Personal information
- Full name: John Henry Burton
- Date of birth: 13 August 1875
- Place of birth: Derby, Derbyshire
- Date of death: 13 May 1949 (aged 73)
- Place of death: Derby, Derbyshire
- Height: 5 ft 7 in (1.70 m)
- Position(s): Defender

Senior career*
- Years: Team / Apps / (Gls)
- Derby St. Andrews
- 1896: Derby County
- 1899: Chatham Town
- 1900–1905: Tottenham Hotspur / 30 / (2)
- 1906: Preston North End
- 1908: West Ham United

= John Burton (footballer, born 1875) =

English football player

John Henry Burton (13 August 1875 – 13 May 1949) was an English footballer who played for Derby County, Tottenham Hotspur, Preston North End and West Ham United.

==Career==
Born in Derby, Burton started his career with the local clubs before moving to Chatham Town.

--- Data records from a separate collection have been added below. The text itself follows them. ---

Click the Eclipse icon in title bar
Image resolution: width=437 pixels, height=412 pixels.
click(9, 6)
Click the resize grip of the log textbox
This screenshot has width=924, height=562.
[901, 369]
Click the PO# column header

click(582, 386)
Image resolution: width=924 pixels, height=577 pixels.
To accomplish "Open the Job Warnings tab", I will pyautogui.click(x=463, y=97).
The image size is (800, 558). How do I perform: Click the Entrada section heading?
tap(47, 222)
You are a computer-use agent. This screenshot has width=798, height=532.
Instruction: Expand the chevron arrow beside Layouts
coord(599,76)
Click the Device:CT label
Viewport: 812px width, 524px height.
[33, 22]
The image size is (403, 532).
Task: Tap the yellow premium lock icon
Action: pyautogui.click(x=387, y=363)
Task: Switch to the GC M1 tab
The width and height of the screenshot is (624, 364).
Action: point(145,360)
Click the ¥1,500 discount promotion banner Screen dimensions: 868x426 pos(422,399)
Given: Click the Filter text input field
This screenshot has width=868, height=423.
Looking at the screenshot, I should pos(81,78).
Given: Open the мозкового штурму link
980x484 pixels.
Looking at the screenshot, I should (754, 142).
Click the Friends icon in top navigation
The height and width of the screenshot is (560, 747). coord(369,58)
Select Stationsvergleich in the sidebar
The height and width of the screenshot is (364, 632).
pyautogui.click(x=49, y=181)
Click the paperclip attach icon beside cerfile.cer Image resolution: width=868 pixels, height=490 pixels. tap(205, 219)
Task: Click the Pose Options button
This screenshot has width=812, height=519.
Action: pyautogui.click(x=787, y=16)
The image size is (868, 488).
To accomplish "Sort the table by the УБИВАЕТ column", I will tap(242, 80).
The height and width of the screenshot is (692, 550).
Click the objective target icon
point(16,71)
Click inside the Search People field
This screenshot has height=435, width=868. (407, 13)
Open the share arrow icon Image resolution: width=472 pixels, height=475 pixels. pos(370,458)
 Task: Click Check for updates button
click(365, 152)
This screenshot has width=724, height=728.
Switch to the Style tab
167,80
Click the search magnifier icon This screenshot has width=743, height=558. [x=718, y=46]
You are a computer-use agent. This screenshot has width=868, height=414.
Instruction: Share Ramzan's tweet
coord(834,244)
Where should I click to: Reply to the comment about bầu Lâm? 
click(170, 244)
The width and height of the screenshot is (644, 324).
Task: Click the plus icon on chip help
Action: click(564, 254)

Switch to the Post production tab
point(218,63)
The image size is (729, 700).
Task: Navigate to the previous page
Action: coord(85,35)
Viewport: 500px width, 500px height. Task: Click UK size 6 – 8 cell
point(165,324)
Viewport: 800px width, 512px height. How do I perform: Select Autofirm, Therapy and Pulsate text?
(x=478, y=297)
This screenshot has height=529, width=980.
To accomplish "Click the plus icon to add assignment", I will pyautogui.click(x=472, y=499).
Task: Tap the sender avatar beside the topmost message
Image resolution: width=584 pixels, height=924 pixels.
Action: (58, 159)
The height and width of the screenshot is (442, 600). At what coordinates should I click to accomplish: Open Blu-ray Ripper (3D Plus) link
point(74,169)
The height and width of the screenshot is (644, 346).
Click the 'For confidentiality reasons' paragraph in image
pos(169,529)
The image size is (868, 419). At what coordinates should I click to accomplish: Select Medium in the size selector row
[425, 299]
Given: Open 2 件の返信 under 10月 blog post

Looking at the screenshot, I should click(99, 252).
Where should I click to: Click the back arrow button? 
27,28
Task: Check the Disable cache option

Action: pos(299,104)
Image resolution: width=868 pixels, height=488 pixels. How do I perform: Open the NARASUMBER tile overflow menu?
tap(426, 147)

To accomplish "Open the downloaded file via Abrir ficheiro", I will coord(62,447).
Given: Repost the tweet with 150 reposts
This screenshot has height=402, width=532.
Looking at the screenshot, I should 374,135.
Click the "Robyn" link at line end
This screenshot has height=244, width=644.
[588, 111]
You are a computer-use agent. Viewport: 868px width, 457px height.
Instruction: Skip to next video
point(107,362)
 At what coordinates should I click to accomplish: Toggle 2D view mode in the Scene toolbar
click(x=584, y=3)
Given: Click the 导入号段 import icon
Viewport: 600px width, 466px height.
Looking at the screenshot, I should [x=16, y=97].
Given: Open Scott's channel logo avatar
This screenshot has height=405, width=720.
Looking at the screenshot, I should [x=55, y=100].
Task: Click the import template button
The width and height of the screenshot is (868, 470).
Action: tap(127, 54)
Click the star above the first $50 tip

When Chatham where removed from the Southern League he quit the club and joined Tottenham Hotspur during the 1900–01 season. Burton made his debut in the second half of the season in the Southern League away game against Gravesend United which Tottenham lost 2–1. After five season with Tottenham he left the club for Preston North End and finished his career at West Ham United.

His brother Oliver Burton also played for Tottenham.